(Passage cité)

Cette folie de courir un 100 miles m’habitait profondément, depuis mon abandon au Gaspesia 100 en juin que je me demande à quel moment je vais remettre ça. À peine remis du 125 km de Harricana, j’avais déjà faim, je sentais que j’avais ce qu’il me fallait pour prendre ma revanche. C’était complètement imprévu, le repos et les entraînements des semaines suivant UTHC avaient été totalement improvisés. J’ai écouté mon instinct et décidé que je prendrais le départ du BU 160 à peine deux semaines avant.

« Pourquoi pas le 80 km, ça serait plus raisonnable non? »

(Travail à faire)
• A. Renvoie sans rien modifier tout ce qui va de « Cette folie de » jusqu'à « deux semaines avant. » dans le récit du 100 miles.
• B. Reprends le récit du 100 miles à la suite de sa dernière phrase.

(Extrait des données)
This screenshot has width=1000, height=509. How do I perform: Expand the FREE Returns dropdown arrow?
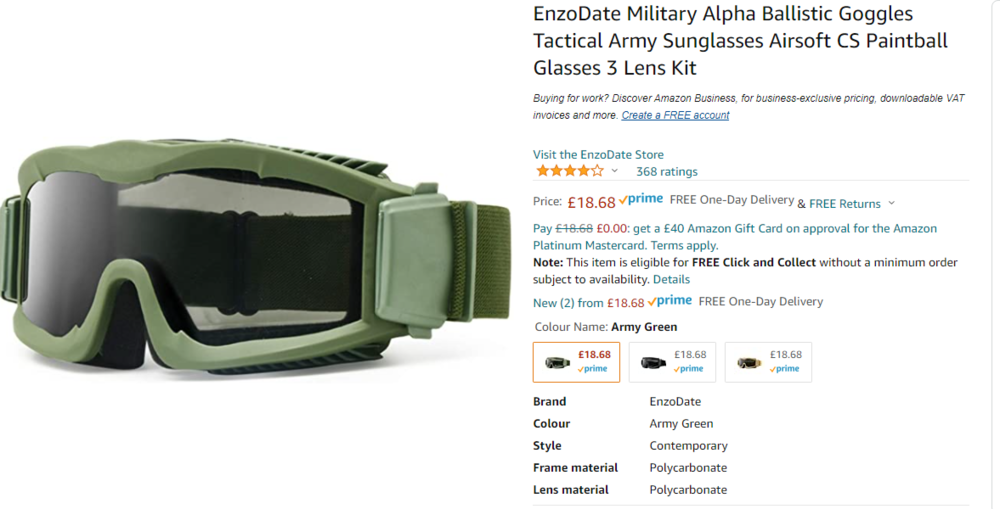pyautogui.click(x=892, y=203)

(Réponses par tâche)
• A.
Cette folie de courir un 100 miles m’habitait profondément, depuis mon abandon au Gaspesia 100 en juin que je me demande à quel moment je vais remettre ça. À peine remis du 125 km de Harricana, j’avais déjà faim, je sentais que j’avais ce qu’il me fallait pour prendre ma revanche. C’était complètement imprévu, le repos et les entraînements des semaines suivant UTHC avaient été totalement improvisés. J’ai écouté mon instinct et décidé que je prendrais le départ du BU 160 à peine deux semaines avant.

• B.
Si je suis en mesure de penser faire le 80 km, je peux faire le 160 km. Je sais que je suis prêt, j’ai pas de raisons d’avoir peur. Mon état physique me faisait énormément douter, j’avais crainte de m’entêter au mauvais moment, de me mettre en situation d’échec volontairement. Je savais que c’était risqué, que j’allais traverser cette épreuve avec déjà deux prises, mais une chose était claire, j’en avais vraiment envie. Se défier, avoir le contrôle, profiter du moment présent, mais surtout créer ses propres opportunités…

Ayant eu la visite de Ménière le week-end précédent le départ, j’étais confiant que je serais en mesure d’avoir toute ma tête pour partir. Ce qui fut le cas, en pleine possession de tous mes moyens, (si je fais abstraction des multiples bobos,) je quitte le kilomètre 0 à 7 h.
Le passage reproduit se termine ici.